Cuanto más difíciles se vuelven nuestras circunstancias, más fuerte trabaja el enemigo para sembrar la pregunta: “¿De verdad vale la pena seguir a Jesús?”

Pero Jesús es más grande que cualquier cosa que enfrentemos. Él viene a calmar nuestros temores y a disipar nuestras dudas. Para darle a Juan la seguridad que necesitaba, Jesús le dio pruebas claras de que él era el Salvador prometido:

“Los ciegos reciben la vista, los cojos caminan, los que tienen lepra son sanados, los sordos oyen, los muertos resucitan y a los pobres se les anuncia la buena noticia” (Mateo 11:5).

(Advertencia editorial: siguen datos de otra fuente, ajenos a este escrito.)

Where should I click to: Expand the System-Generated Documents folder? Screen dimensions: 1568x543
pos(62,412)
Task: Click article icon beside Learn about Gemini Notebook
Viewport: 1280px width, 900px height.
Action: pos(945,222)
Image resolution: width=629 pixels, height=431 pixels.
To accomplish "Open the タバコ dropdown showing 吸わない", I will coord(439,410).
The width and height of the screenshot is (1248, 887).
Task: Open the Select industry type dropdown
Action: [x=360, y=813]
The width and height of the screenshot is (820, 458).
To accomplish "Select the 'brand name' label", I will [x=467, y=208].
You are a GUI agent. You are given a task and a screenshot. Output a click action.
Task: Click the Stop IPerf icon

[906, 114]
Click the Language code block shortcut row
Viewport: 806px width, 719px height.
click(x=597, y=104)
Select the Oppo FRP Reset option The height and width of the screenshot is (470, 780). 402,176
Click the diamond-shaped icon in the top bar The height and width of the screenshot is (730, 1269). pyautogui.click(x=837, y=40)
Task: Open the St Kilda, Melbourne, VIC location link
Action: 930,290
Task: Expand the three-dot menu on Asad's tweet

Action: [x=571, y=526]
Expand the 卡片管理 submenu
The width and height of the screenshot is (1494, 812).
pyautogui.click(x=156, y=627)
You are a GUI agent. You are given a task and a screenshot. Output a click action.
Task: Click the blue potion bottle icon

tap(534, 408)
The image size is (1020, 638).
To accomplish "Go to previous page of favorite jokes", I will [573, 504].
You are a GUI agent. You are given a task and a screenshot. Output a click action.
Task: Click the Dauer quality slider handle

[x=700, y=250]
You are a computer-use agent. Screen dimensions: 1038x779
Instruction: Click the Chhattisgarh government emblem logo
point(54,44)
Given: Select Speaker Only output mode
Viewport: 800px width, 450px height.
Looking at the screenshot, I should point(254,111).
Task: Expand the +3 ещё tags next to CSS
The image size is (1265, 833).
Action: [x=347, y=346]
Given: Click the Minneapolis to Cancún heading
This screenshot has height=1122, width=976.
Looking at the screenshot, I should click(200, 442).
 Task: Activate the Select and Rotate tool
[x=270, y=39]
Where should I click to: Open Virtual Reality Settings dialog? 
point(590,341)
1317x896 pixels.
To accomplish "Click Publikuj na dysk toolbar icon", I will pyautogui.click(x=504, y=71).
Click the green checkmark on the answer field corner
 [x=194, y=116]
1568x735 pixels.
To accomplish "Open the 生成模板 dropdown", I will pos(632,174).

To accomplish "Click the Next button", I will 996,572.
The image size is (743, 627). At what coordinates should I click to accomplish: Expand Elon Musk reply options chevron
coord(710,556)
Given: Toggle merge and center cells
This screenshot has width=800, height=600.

El encarcelamiento injusto de Juan no impidió que Jesús siguiera haciendo nuevas todas las cosas, restaurando lo que el pecado había roto. Y cuando Jesús mismo fue arrestado, eso tampoco detuvo su obra. Con su muerte en la cruz y su resurrección, rompió para siempre las cadenas del pecado y de la muerte.

¡Eso es lo que te hace verdaderamente grande!

Tu grandeza no viene de lo que logras, sino de Aquel que ya lo hizo todo para salvarte. No tienes que demostrar nada en el reino de Dios. Jesús ya te ha declarado grande ante los ojos del Padre. Tu vida es prueba viva de la salvación que él ganó para todo el mundo.

Cuando dudes, vuelve a la Escritura y recuerda todas las veces que Dios ha cumplido fielmente sus promesas. Es como si Jesús te tocara el hombro y te recordara, día tras día, quién eres en él.